Silva ainda lamenta a redução da frota num momento que é essencial o distanciamento social.

“É evidente que houve uma demanda menor devido ao trabalho remoto, mas um setor que jamais poderia ter sido reduzido era o transporte público, só assim poderia evitar aglomerações. Nós contribuímos para espalhar a doença, inclusive entre os próprios trabalhadores. Já perdemos mais de 60 motoristas para a covid-19”, pontuou Sebastião Silva.

VACINAÇÃO

A importância de vacinar os profissionais da área contra a covid-19 também foi citada durante a discussão. O vereador Felipe Michel afirmou que o colegiado já protocolou um projeto de lei para incluir a categoria como prioritária para a imunização.

“Nós da Comissão entramos com o Projeto de Lei no 211/2021, colocando os motoristas profissionais na lista dos grupos prioritários para receber a vacina da covid-19. Esses profissionais não pararam um minuto desde o começo da pandemia”.
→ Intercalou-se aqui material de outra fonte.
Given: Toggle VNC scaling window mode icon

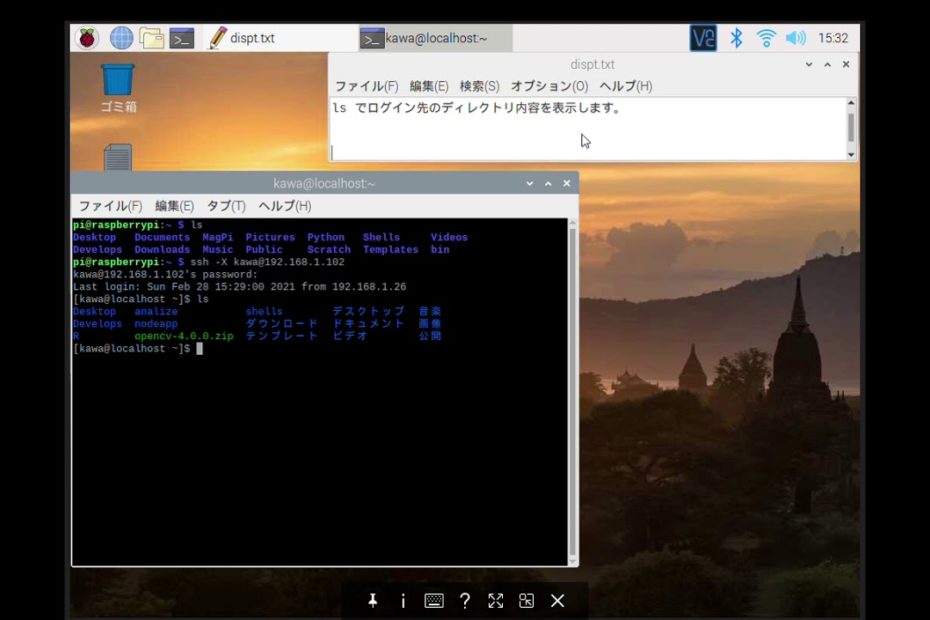Looking at the screenshot, I should tap(526, 601).
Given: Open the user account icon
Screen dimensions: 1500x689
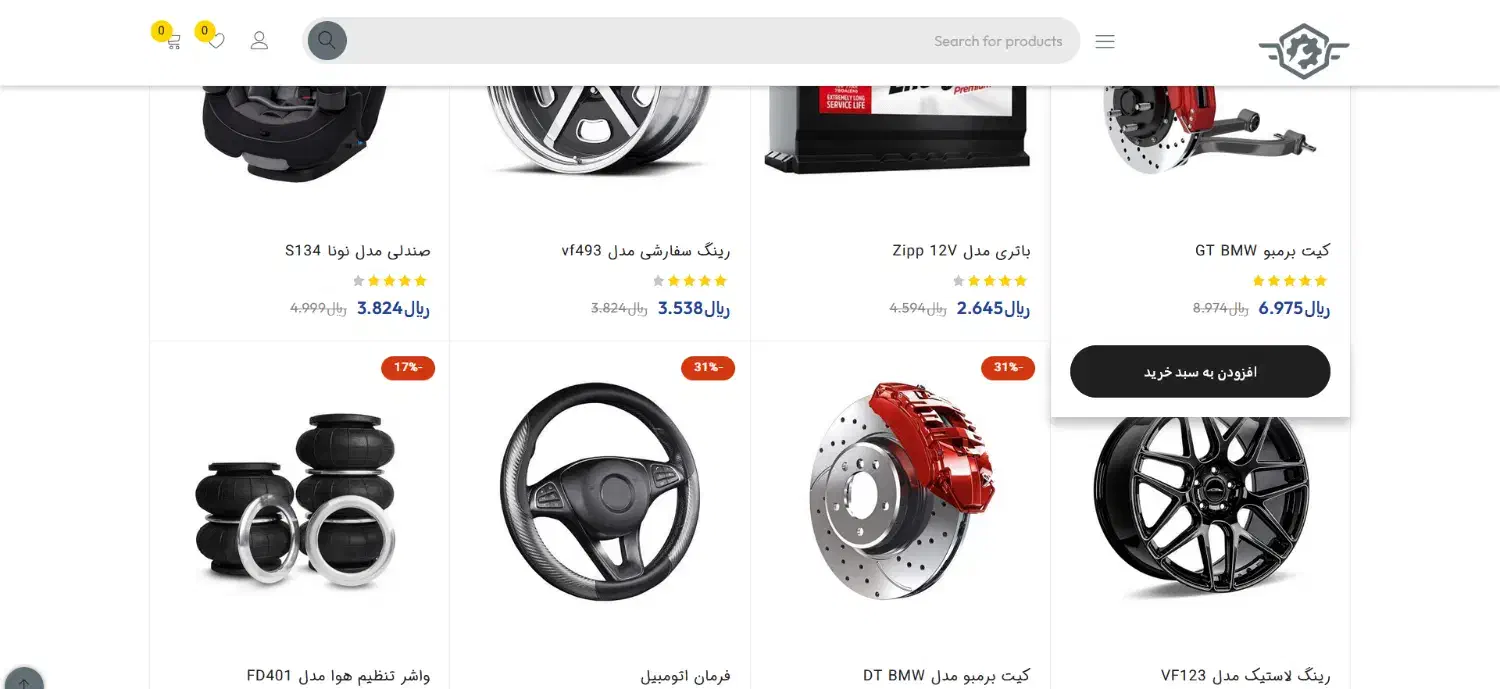Looking at the screenshot, I should 259,41.
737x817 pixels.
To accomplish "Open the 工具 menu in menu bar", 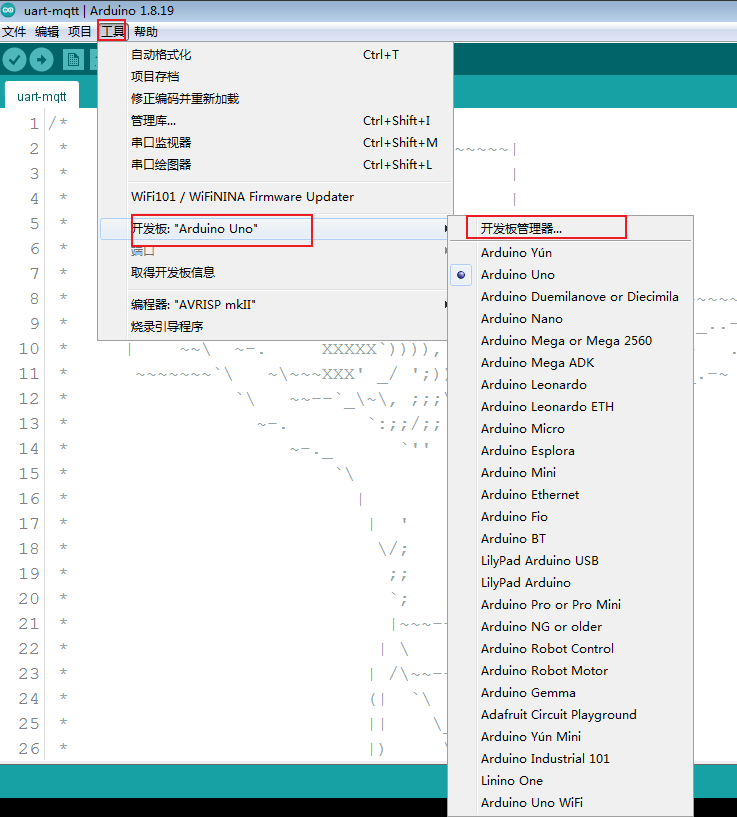I will pyautogui.click(x=112, y=32).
O vereador Tarcísio Motta propôs ainda o envio desta demanda aos órgãos que definem a fila de vacinação. “É preciso encaminhar ao Comitê Científico da Prefeitura do Rio, à Secretaria Municipal de Saúde e ao Ministério da Saúde a solicitação da inclusão da categoria como prioritários o mais rápido possível”, disse Motta. O parlamentar sugere também a criação de um grupo de trabalho para discutir o sistema de transporte como um todo.